Deniz Yıldırım

Bazısı siyaset yapar, bazısı politika

29 Ocak 2020 Çarşamba

Depremle sarsıldık; Elazığ ve Malatya’da onlarca yurttaşımızı yitirdik, acımız büyük. Başımız sağ olsun.

Artık klasikleşen bir ifadeyle, “deprem ülkemizin bir gerçeği”. Bu aralar ülkenin her yanında bu gerçek kendisini sürekli hatırlatıyor.

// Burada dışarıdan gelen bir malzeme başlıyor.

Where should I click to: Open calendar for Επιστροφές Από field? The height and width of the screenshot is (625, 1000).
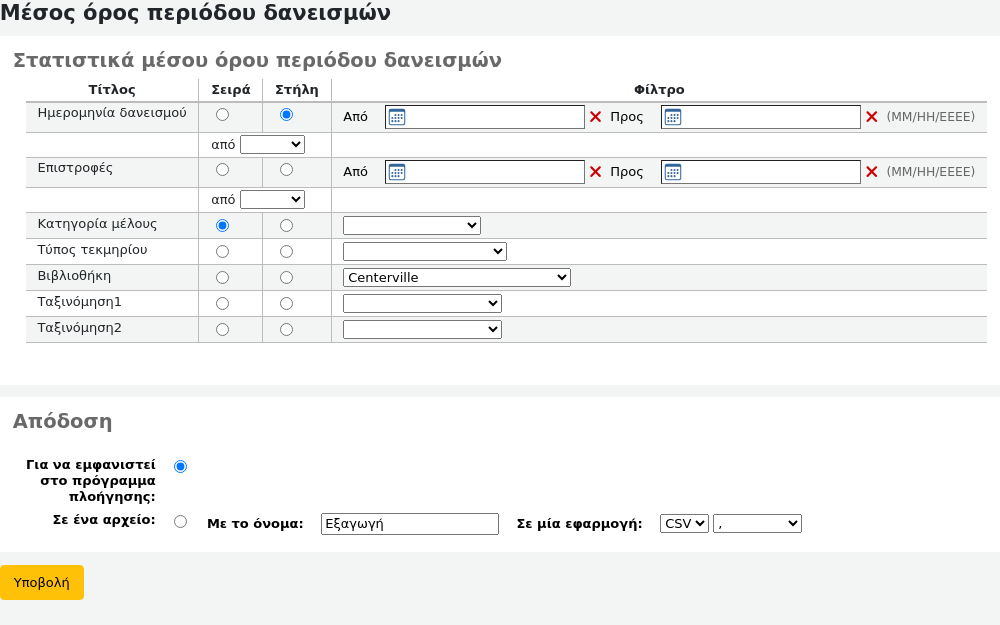(397, 172)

Deprem önlenemez, ama sonuçları önlenebilir. Bilimle, kaynakların verimli ve doğru kullanılmasıyla, planlamayla... Bunlara kim karar verecek? Ülkeyi yönetenler. Ülkeyi yönetme ve karar alma ise siyaset işidir. Bu bilinmezmiş gibi, yine “siyaset yapmayın, böyle zamanda siyaset olmaz” cümleleri havada uçuşmaya başladı.

Ne ilginç! Sanki memlekette olağanüstü dönemlerin dışında olağan bir dönem varmış gibi; sanki diğer zamanlarda korkmadan, baskıdan çekinmeden rahatlıkla siyaset konuşmak çok mümkünmüş gibi bir cümle. “Başka zaman yapın, ama şimdi değil.” Bu mudur ima edilen? Hayır. Siyasetten ne anlaşıldığına bakmak gerekir öyleyse.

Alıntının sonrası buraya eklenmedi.